ALVAC‐HIV (vCP1521) was manufactured by Sanofi Pasteur. AIDSVAX B/E was manufactured by Genentech under a license and supply agreement with VaxGen, which itself is a spin-off company of Genentech founded for the purpose of developing AIDSVAX. Global Solutions for Infectious Diseases, a nonprofit organization co‐founded by former VaxGen executives, has ownership of certain intellectual and manufacturing rights of AIDSVAX.

== Subsequent trials ==
In 2016 the HIV vaccine trial HVTN 702 was started in South Africa. It tested a combination of two HIV-vaccines which were slight modifications of those used in the RV 144 trial. The trial was stopped early in 2020 because no evidence of efficacy was seen.

A similar combination of two HIV vaccines, a vector-based vaccine and a recombinant protein vaccine, was tested in the Imbokodo study (HVTN 705/HPX2008) in Africa between 2017 and 2021. The primary analysis found the vaccine safe but with low efficacy (25.2%, not statistically significant) in preventing HIV infection compared to placebo. The study, sponsored by Janssen Vaccines & Prevention B.V. and funded by the NIAID and the Bill & Melinda Gates Foundation, is ongoing.

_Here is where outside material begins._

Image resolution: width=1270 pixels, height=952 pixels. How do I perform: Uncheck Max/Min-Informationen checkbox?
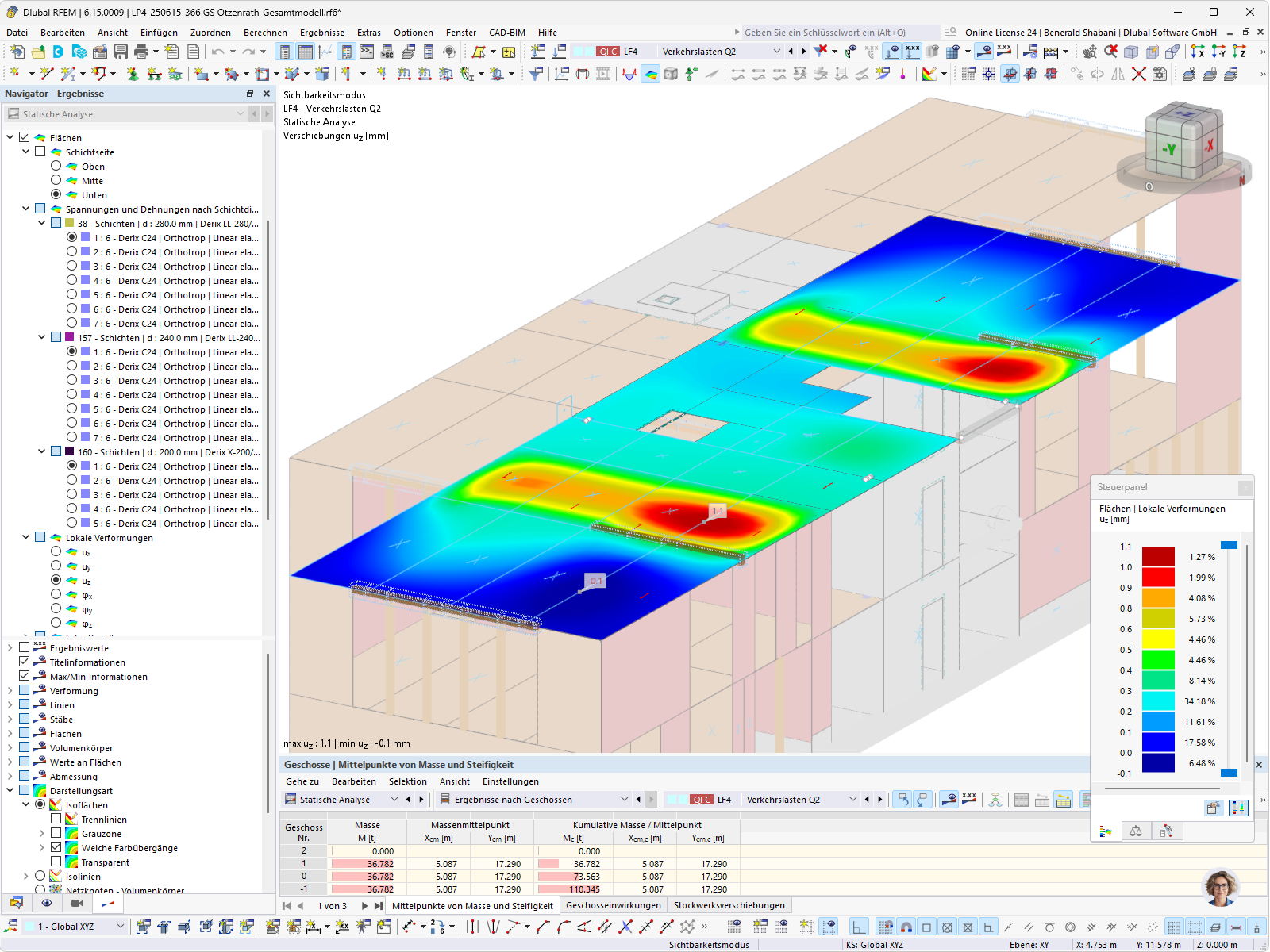point(25,677)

A modified version of the vaccine regimen tested in Imbokodo was evaluated in the Mosaico trial (HVTN 706/HPX3002), which began in 2019. This trial enrolled nearly 3,900 men who have sex with men and transgender people in the Americas and Europe. In 2024, the Mosaico DSMB determined the regimen ineffective in preventing HIV infection, leading to the trial's discontinuation. No safety issues were identified with the Mosaico vaccine regimen.